● Exercise instructions
Could you return all of the records exactly as they stand?

Data for the task Start Marker

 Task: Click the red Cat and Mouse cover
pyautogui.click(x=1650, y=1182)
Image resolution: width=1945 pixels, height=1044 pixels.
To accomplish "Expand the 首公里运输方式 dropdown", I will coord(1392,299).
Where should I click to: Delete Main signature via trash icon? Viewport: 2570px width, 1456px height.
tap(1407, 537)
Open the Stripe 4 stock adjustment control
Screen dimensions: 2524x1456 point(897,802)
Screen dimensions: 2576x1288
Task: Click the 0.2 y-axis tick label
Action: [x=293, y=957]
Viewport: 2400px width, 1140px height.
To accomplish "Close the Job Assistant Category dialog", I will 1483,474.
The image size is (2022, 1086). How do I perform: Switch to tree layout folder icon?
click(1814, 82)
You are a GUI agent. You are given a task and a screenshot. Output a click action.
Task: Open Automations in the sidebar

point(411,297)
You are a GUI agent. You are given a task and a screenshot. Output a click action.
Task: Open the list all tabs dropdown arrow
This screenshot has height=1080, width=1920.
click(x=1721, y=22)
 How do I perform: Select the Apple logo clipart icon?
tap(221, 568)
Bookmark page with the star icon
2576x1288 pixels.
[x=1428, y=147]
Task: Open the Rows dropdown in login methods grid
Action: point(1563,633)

Data for the task End Marker

● Response area
 Task: Click the red Cat and Mouse cover
pyautogui.click(x=1650, y=1182)
Image resolution: width=1945 pixels, height=1044 pixels.
To accomplish "Expand the 首公里运输方式 dropdown", I will coord(1392,299).
Where should I click to: Delete Main signature via trash icon? Viewport: 2570px width, 1456px height.
tap(1407, 537)
Open the Stripe 4 stock adjustment control
Screen dimensions: 2524x1456 point(897,802)
Screen dimensions: 2576x1288
Task: Click the 0.2 y-axis tick label
Action: [x=293, y=957]
Viewport: 2400px width, 1140px height.
To accomplish "Close the Job Assistant Category dialog", I will 1483,474.
The image size is (2022, 1086). How do I perform: Switch to tree layout folder icon?
click(1814, 82)
You are a GUI agent. You are given a task and a screenshot. Output a click action.
Task: Open Automations in the sidebar

point(411,297)
You are a GUI agent. You are given a task and a screenshot. Output a click action.
Task: Open the list all tabs dropdown arrow
This screenshot has height=1080, width=1920.
click(x=1721, y=22)
 How do I perform: Select the Apple logo clipart icon?
tap(221, 568)
Bookmark page with the star icon
2576x1288 pixels.
[x=1428, y=147]
Task: Open the Rows dropdown in login methods grid
Action: point(1563,633)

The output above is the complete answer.